I did not say that we only see the face, but never the lamp, but we can only see one at a time, but never both together. If we try and see both together we lose the entire picture. The thing-in-itself designates the fact that seeing both at once is a structural impossibility. But if I had said we could only see the face, but never the lamp, it would indeed be idiotic and “humanist dualism,” but I didn’t say anything even remotely resembling that. And if you’re going to criticize me for presupposing a predetermined differentiation between these two levels, I’ll just refer you again back to the top where I explain how they come about through bracketing.
April 16, 2009 at 1:13 am
Also: my criticism of you as an analyst does not have that much to do with signifiers or whatever. I left it relatively vague, so that isn’t any fault of your own for misinterpreting. What I meant instead was that I think your “philosophical inquiry” has shifted from discourse of the analyst to discourse of the hysteric, it just happens that your new objet a is object-oriented philosophy.
April 16, 2009 at 2:02 am
[…] a reaction implicitly at work in a comment responding to my post on Catherine Malabou. There Bryan writes: I also don’t think Malabou’s book refutes Mikhael’s point at all, but it does put into […]
April 16, 2009 at 2:09 am
My apologies for mischaracterizing your position. I suppose my problem with the antinomy thesis is that the neurological dimension always seems to be on the losing side of the equation. That is, it simply becomes excluded from the discussions and we go back to talking about the mental like we did before. Sometimes with Zizek’s (and more recently Johnston’s) discussions of these issues I get the feeling that they’re just dressed up theology. Just as the creationist folks changed the language in their textbooks to talk about “intelligent design” and sound more scientific and different from creationism (recall the Dover, PA trial where all of this came to light), there’s a way in which this sort of move functions in the same way. I certainly share the thesis that we can either look at consciousness or neurology, but never both at the same time, but I desire a treatment of this thesis where one term of the antinomy doesn’t take a privileged status.
April 16, 2009 at 3:08 am
Well then I agree, I don’t think either one should be privileged as well. As another example, I think Karatani’s thesis apropos Marxism is spot on: Soviet-style Marxism viewed production as the privileged locus of truth in the economy, but Karatani points out that truth is located just as much in production as it is in consumption (the process of circulation, the conversion of value into money).

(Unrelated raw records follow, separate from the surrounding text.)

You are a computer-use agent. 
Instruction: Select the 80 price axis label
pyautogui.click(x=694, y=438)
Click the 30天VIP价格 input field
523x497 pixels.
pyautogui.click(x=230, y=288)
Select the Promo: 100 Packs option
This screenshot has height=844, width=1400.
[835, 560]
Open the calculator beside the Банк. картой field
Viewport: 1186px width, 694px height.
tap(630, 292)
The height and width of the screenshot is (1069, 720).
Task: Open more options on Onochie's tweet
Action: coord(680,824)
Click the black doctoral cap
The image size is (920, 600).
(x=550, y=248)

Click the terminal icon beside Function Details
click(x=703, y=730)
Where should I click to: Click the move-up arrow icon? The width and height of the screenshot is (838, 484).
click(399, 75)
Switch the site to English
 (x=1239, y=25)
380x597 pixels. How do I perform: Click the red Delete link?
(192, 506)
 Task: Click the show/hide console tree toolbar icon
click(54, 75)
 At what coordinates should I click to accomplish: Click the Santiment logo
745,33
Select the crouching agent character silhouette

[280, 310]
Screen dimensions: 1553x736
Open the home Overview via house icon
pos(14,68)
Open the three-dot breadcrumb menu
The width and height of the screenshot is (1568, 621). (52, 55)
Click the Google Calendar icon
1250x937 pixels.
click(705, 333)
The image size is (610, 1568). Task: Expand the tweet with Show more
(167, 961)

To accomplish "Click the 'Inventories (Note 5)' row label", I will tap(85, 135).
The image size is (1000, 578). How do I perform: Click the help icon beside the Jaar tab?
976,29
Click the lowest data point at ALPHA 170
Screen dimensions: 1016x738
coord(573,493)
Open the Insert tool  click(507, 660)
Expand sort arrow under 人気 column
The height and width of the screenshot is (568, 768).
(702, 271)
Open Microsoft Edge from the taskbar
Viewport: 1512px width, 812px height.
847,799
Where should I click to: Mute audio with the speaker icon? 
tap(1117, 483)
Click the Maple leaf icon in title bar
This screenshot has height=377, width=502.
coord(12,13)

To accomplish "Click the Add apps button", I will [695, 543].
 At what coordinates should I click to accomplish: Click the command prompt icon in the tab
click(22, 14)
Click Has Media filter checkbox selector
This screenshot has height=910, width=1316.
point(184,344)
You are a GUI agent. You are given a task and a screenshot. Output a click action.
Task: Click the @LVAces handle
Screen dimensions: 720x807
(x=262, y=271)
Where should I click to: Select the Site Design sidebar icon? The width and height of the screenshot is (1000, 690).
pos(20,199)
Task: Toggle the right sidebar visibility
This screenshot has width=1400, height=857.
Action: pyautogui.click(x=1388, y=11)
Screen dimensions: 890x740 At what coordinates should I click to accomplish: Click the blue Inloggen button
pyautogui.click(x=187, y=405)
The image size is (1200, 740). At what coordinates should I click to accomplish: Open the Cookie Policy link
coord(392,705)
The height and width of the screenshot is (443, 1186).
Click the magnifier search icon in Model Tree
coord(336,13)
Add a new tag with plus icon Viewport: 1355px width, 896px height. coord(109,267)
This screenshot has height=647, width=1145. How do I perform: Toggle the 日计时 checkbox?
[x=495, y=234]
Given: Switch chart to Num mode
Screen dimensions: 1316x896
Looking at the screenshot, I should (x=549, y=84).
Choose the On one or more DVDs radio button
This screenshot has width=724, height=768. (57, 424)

But I also don’t think theology and creationism are identical. While I’m not very familiar with theology and consider myself an atheist, on the other hand I think theology is an important field. For Kierkegaard, for example, there is something irreducibly absurd about existence. I think this is true whenever we are confronted by antinomy: wherever there is antinomy, we encounter the absurdity of existence. This isn’t to say that theology is itself absurd, but there seems to be something inherently absurd about existence.